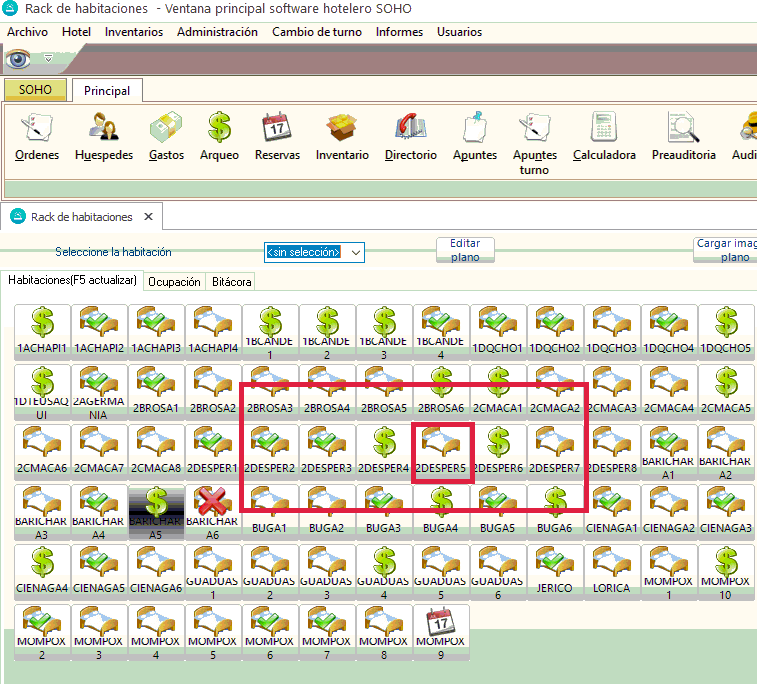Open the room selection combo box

---

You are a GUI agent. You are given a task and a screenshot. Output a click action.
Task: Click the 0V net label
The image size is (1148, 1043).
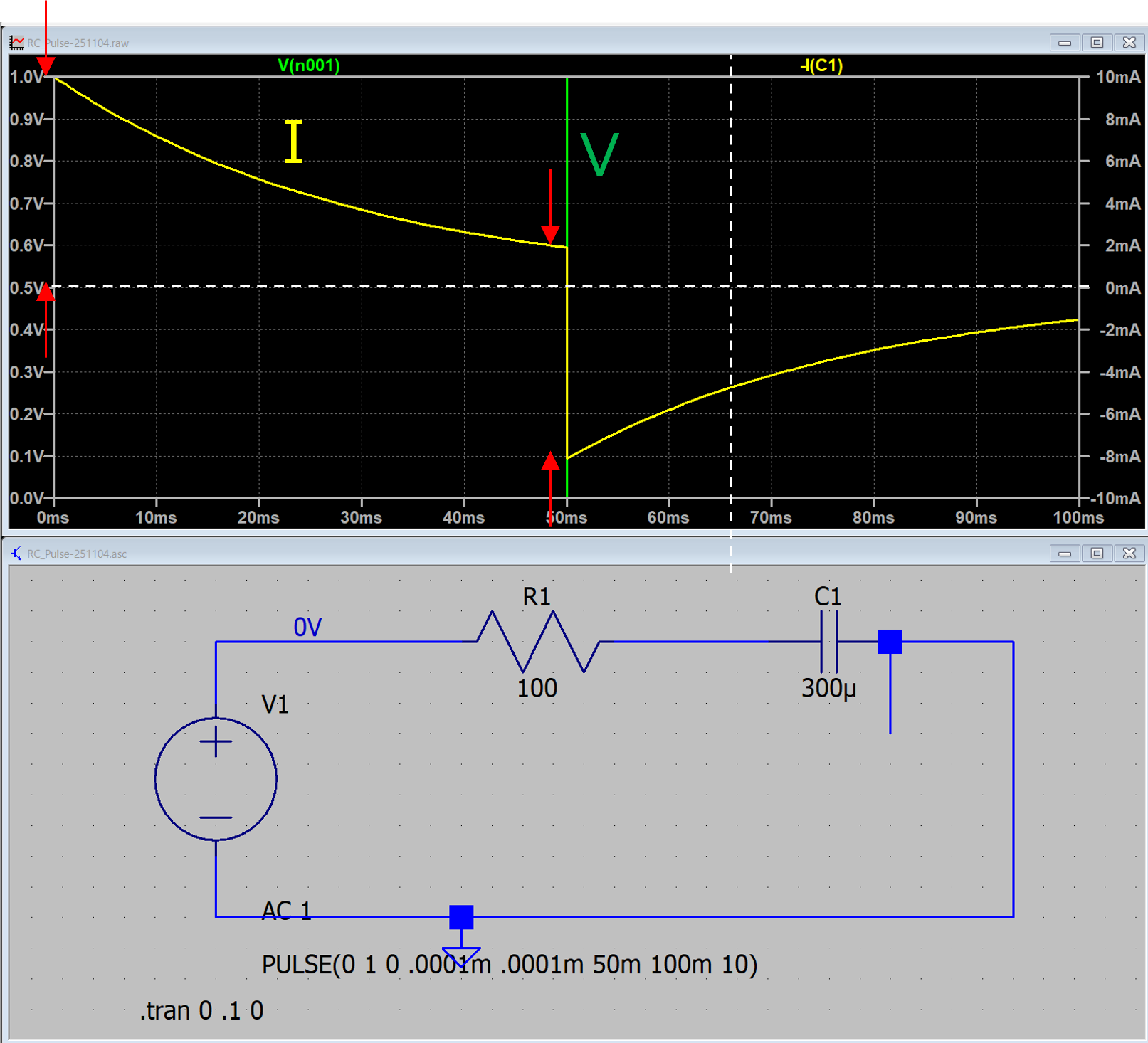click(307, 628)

==

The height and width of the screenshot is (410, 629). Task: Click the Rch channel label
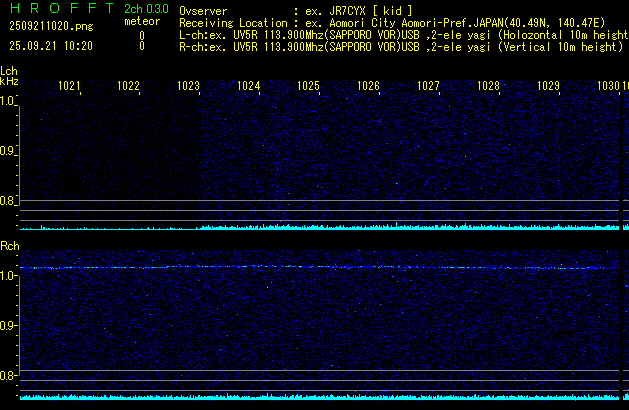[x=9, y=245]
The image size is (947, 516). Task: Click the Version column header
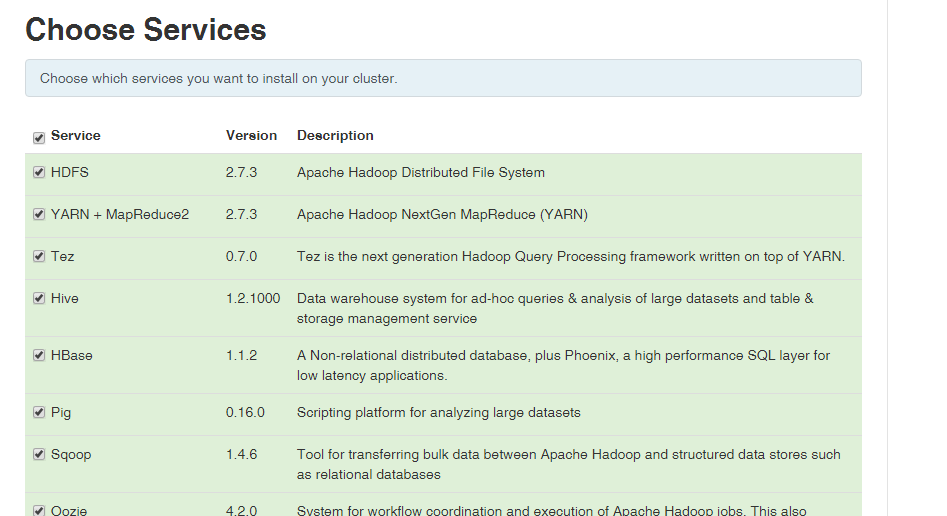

### DIRECTIONS FOR THIS TASK
Find the line with "The height and" and the line with "The image size is (947, 516)." in the records above. Copy both and all lines between them exactly, without pictures.

### SOLUTION TO THIS PROBLEM
The height and width of the screenshot is (410, 629). Task: Click the Rch channel label
[x=9, y=245]
The image size is (947, 516). Task: Click the Version column header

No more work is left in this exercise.